TASK DETAILS:
Taking the line that contains "Viewport: 955px width, 418px" as the first, copy each line exactly up to and including the last line below.

RECORDS PROVIDED:
—————

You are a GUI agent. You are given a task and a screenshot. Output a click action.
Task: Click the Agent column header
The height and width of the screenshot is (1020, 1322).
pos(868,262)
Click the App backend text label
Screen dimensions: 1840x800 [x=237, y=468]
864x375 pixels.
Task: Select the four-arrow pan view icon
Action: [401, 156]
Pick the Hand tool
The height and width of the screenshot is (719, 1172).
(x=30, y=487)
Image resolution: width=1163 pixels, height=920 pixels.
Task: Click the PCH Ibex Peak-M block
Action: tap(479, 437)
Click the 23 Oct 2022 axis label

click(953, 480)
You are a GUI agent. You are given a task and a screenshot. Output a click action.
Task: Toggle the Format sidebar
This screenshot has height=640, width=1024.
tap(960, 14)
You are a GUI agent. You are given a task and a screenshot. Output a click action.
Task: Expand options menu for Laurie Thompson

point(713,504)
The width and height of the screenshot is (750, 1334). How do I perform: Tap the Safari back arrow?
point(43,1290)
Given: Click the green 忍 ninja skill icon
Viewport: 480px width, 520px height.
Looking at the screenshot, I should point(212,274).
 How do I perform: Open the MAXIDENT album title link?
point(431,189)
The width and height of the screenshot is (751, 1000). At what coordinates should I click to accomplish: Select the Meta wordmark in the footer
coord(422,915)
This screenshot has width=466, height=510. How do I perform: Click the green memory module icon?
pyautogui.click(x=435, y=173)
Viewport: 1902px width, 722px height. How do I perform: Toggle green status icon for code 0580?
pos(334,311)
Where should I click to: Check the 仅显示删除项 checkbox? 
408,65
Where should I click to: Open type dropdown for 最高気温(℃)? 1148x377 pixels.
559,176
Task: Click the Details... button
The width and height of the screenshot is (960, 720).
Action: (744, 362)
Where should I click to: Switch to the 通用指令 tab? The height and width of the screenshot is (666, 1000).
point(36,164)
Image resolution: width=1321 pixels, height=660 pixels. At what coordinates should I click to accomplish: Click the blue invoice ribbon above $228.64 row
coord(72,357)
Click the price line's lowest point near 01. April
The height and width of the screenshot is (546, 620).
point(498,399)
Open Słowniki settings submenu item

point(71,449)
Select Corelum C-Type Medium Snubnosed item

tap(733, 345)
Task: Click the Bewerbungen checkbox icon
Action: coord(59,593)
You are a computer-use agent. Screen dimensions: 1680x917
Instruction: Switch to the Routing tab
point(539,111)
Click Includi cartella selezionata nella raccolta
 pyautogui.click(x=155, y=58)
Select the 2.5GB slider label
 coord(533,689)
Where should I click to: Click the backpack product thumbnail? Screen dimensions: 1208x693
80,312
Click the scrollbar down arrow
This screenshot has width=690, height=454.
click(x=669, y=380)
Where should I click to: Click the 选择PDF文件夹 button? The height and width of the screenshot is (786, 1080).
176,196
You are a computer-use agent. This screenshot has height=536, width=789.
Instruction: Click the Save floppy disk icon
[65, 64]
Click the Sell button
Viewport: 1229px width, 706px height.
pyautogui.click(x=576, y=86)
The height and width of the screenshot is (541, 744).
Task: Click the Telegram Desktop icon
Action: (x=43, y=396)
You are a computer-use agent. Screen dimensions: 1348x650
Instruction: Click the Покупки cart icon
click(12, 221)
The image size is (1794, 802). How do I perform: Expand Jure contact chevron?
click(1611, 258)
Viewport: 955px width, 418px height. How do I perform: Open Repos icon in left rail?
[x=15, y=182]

—————

WRITTEN SOLUTION:
Viewport: 955px width, 418px height. How do I perform: Open Repos icon in left rail?
[x=15, y=182]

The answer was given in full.